Provided material Block Start

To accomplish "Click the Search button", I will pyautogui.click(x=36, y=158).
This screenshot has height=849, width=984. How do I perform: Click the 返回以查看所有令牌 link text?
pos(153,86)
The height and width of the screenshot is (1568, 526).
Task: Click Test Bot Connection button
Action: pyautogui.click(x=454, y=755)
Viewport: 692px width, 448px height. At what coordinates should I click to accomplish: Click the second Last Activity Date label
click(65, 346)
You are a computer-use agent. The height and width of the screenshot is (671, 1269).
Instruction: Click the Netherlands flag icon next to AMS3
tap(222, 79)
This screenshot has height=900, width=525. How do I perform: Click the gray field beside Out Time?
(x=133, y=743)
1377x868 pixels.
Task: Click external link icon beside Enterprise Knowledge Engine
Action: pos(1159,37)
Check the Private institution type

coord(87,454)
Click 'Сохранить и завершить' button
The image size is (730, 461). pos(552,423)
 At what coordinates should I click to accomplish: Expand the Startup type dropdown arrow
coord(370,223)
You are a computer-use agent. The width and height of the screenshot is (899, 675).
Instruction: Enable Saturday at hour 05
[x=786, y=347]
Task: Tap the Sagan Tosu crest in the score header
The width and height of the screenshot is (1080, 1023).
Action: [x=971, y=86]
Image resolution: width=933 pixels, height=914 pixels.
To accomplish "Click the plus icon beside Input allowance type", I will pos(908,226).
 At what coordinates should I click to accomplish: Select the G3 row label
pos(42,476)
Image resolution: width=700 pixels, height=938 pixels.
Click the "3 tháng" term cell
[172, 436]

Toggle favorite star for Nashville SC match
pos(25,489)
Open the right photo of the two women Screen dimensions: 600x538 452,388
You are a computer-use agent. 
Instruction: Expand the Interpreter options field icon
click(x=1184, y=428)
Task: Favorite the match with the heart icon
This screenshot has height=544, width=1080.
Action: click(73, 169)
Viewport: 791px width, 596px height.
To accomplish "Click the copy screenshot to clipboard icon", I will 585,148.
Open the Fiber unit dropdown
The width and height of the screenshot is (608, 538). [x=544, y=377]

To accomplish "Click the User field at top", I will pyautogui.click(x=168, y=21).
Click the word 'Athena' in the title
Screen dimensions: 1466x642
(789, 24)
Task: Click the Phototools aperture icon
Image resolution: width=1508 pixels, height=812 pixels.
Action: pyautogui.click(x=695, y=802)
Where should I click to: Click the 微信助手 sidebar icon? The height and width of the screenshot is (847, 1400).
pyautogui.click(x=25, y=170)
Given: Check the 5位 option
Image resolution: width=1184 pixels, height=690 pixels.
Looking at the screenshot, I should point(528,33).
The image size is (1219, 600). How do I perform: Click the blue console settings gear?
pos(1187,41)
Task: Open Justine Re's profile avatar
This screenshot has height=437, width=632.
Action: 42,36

Provided material Block End

→ **Your instructions**:
Using the records above, list each line that includes "agent".

→ **Answer to this task**:
You are a computer-use agent. The height and width of the screenshot is (671, 1269).
You are a computer-use agent. The width and height of the screenshot is (899, 675).
You are a computer-use agent. 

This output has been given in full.